• [OBJECTIVE]
List every line in the entries below that contains the string "agent", treating uppercase and lowercase letters as different.
── SOURCE DATA
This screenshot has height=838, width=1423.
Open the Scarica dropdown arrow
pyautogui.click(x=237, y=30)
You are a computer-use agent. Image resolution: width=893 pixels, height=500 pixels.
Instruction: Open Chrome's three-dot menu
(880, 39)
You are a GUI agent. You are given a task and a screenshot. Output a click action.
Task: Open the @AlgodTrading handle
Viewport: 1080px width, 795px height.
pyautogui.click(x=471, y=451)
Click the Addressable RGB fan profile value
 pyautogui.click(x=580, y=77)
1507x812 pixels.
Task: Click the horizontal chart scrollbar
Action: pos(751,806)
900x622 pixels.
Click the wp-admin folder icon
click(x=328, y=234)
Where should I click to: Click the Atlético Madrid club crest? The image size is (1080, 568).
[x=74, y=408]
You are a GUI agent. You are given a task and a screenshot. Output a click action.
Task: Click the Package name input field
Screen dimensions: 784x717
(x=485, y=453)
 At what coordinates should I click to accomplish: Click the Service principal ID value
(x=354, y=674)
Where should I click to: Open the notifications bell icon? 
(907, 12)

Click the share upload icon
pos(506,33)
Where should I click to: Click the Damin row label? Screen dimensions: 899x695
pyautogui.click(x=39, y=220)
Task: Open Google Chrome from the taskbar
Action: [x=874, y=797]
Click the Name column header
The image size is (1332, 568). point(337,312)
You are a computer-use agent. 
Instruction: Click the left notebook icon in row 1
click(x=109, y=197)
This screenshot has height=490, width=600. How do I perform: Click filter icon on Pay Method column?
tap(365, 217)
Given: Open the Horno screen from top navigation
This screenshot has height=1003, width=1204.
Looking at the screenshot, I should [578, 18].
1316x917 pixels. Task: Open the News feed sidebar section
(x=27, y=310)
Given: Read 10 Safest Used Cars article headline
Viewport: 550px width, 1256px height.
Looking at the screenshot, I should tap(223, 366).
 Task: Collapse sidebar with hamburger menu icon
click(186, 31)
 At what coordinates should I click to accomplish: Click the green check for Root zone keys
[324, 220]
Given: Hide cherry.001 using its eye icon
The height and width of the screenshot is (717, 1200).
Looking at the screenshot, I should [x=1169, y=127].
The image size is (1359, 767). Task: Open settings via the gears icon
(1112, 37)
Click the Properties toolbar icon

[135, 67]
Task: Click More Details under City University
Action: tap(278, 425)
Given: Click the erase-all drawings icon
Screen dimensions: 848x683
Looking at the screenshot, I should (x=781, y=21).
────
• [REPLY]
You are a computer-use agent. Image resolution: width=893 pixels, height=500 pixels.
You are a GUI agent. You are given a task and a screenshot. Output a click action.
You are a GUI agent. You are given a task and a screenshot. Output a click action.
You are a computer-use agent. 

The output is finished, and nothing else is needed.